Accountant confesses in Spanish royal corruption scandal - court

Inaki Urdangarin, husband of Spain's Cristina de Borbon, sister of newly-crowned King Felipe VI, enters a court in Palma de Mallorca February 26, 2012. REUTERS/Andrea Comas

Inaki Urdangarin, husband of Spain's Cristina de Borbon, sister of newly-crowned King Felipe VI, enters a court in Palma de Mallorca February 26, 2012. REUTERS/Andrea Comas

MADRID (Reuters) - The accountant of the King of Spain's brother-in-law has made a detailed written confession laying out how Inaki Urdangarin allegedly embezzled millions of euros through his non-profit organisation Noos Foundation, a Spanish court said on Thursday.

The confession is the latest development in an embarrassing and drawn-out corruption investigation which threatens to hold back the royal family's attempts to rebuild its reputation following last month's coronation of King Felipe VI.

Urdangarin, 46, a former Olympic handball player, is accused of using his connections to win public contracts putting on events through his Noos Foundation and embezzling millions of euros in public funds through the organisation.

The state prosecutor handed over to Palma Examining Magistrate Jose Castro a written account from Urdangarin's accountant, Marco Antonio Tejeiro, detailing criminal acts he had allegedly committed, the Supreme Court of the Balearic Islands said.

The court did not give details of these accounts, but Spanish newspaper El Mundo reported the accountant had confessed the Noos Foundation had never acted as a charity and Urgandarin and his partner funnelled funds into offshore accounts in order to pay less taxes.

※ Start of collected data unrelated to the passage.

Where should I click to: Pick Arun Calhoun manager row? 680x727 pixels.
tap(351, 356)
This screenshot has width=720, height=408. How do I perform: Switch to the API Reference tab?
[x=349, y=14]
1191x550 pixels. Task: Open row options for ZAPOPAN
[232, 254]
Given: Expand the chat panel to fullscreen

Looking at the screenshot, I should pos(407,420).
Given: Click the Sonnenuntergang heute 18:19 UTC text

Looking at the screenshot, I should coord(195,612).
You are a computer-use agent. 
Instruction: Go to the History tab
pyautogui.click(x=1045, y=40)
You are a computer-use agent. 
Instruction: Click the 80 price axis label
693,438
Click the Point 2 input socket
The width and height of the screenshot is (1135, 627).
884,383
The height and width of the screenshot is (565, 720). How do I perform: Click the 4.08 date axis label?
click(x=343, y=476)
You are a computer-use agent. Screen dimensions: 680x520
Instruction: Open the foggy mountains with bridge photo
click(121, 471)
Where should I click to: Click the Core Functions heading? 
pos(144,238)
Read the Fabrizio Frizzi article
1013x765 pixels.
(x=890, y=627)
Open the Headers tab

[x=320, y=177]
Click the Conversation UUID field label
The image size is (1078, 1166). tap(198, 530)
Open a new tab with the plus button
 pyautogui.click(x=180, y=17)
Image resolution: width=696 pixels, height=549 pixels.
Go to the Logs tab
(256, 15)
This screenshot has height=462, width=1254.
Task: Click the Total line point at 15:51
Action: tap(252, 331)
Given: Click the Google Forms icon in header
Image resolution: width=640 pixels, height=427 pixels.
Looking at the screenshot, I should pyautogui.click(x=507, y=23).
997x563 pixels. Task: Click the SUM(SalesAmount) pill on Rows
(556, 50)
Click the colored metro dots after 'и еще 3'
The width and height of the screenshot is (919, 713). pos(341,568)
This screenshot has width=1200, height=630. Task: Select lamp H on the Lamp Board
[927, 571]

Urdangarin and the newly-crowned king's sister, Cristina de Borbon, have both denied wrongdoing. De Borbon has been charged with tax fraud and money laundering.

Last month, King Juan Carlos abdicated in favour of his son Felipe, bringing to an end a near-four-decade reign which had become tainted by scandal and accusations that the monarch was out of touch with recession-bound Spaniards.